Or et Poussière
Lire le chapitre 3: A Miner's Tale
La poussière dorée du matin filtrait à travers les volets de la cuisine quand la porte arrière de la pension grince. Maeve se retourne, le torchon encore à la main, et voit Elmer « Old Pete » Higgins sur le seuil, son chapeau cabossé tournant entre ses doigts calleux.
Il a la mine d'un homme qui a quelque chose à vendre, et Maeve connaît ce regard. Toute la ville de Gold Creek portait ce regard depuis que la fièvre de l'or avait attrapé les hommes à la gorge.
« Madame O'Donnell. » Il touche le bord de son chapeau. « Je cherche une chambre. Une nuit, peut-être deux. »
Maeve repose le torchon et s'essuie les mains sur son tablier. Old Pete était un habitué du saloon, pas des pensions propres. Il sentait la poussière de mine et le whisky aigre. Mais elle avait une chambre vide au bout du couloir – celle du jeune homme mort – et les affaires étaient les affaires.
« C'est deux dollars la nuit, Pete. Le petit-déjeuner est compris. »
Il hésite, gratte sa barbe grise. « J'ai pas deux dollars. J'ai... autre chose. »
Elle a déjà entendu ça. La moitié des hommes de ce comté essayait de payer en pépites douteuses ou en promesses. Mais Old Pete a un tic nerveux, et ses yeux vont vers la porte d'entrée, là où le corps avait été emporté la veille.

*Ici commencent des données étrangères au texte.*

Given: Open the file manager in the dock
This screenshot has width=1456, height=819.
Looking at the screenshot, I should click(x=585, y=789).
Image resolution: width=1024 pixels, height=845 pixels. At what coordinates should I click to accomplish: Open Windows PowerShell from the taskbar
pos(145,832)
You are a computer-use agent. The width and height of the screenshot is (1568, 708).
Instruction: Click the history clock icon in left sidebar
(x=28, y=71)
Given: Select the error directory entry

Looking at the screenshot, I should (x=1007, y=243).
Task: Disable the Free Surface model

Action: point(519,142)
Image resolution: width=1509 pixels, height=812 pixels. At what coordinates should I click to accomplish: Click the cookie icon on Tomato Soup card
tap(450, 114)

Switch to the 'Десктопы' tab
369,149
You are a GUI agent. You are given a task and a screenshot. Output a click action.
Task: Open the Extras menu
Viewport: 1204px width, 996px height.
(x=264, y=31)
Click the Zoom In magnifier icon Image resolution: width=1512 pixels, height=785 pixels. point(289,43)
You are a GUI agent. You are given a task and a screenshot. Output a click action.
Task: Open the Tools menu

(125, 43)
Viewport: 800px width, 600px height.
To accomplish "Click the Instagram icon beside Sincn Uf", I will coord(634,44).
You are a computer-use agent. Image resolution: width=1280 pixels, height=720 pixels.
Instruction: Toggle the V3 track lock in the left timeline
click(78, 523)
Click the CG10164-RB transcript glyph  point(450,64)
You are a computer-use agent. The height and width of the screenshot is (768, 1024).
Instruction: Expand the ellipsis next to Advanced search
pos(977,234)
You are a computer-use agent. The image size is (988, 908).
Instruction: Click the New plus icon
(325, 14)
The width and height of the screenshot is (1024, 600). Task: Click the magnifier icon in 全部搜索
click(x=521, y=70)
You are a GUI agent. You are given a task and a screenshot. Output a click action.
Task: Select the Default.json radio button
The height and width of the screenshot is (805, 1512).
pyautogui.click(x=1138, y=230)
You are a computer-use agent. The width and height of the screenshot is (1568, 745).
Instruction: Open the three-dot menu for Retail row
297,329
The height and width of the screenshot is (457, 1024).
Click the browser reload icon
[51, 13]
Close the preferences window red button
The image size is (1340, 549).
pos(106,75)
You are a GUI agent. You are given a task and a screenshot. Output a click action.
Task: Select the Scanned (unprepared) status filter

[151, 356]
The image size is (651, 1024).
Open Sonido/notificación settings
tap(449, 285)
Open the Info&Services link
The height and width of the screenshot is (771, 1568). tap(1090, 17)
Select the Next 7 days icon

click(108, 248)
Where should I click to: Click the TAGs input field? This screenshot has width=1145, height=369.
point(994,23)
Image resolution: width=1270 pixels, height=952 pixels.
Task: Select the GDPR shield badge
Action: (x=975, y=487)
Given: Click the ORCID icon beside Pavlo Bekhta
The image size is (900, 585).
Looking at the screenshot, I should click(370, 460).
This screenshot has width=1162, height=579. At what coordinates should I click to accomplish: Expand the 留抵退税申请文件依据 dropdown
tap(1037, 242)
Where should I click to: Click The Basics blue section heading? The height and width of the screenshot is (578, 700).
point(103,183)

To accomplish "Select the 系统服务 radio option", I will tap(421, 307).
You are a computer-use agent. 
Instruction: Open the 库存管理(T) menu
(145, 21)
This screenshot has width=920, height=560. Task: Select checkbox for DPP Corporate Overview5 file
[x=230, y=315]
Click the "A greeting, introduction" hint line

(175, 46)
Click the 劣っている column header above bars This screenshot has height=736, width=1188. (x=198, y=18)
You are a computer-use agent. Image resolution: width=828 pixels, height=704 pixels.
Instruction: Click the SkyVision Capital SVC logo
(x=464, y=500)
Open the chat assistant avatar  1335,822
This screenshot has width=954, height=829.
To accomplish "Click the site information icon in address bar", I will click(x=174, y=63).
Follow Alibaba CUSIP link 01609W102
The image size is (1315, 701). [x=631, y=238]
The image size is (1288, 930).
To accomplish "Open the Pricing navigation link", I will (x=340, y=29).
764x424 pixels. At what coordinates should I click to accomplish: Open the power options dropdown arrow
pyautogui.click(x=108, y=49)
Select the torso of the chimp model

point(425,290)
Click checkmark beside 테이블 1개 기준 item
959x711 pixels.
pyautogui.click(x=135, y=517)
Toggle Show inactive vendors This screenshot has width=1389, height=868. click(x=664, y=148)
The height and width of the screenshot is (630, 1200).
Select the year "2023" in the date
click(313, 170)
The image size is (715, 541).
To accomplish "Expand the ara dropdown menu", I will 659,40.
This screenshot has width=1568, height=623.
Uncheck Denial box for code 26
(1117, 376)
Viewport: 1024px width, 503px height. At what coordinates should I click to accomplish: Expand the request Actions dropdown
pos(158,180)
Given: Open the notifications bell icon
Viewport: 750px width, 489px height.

« J'ai vu votre homme mort, madame O'Donnell. Celui qu'on a retrouvé sur votre porche. »
Maeve se fige. Sa main serre le rebord du comptoir.
« Je l'ai vu avant qu'il meure, » il dit plus bas. « Il traînait autour du claim de Prouty, celui qu'on appelle La Bêtise. »
Le claim de la Bêtise. Maeve connaît ce nom – tout le monde le connaît. Un trou creusé dans une colline morte, acheté à prix d'or par un Anglais naïf qui croyait avoir trouvé la veine du siècle. On l'appelait la Bêtise parce que le rocher ne valait rien. De la pyrite, du fer brillant. Ce que les hommes appelaient l'or des fous.
« Qu'est-ce qu'il faisait là ? » demande-t-elle.
Old Pete hausse les épaules. « Il posait des questions. Beaucoup de questions. Sur les claims abandonnés, les titres de propriété. Il avait un carnet, notait des noms. »
Un carnet. Maeve pense à son bureau, au coffre où elle a caché le papier plié trouvé dans la botte du mort. Un acte de propriété, signé par un juge qu'elle ne connaissait pas, pour une mine qui portait le nom d'un premier époux disparu de Sullivan.
Le nom gratté encore visible sous la sienne. Sullivan.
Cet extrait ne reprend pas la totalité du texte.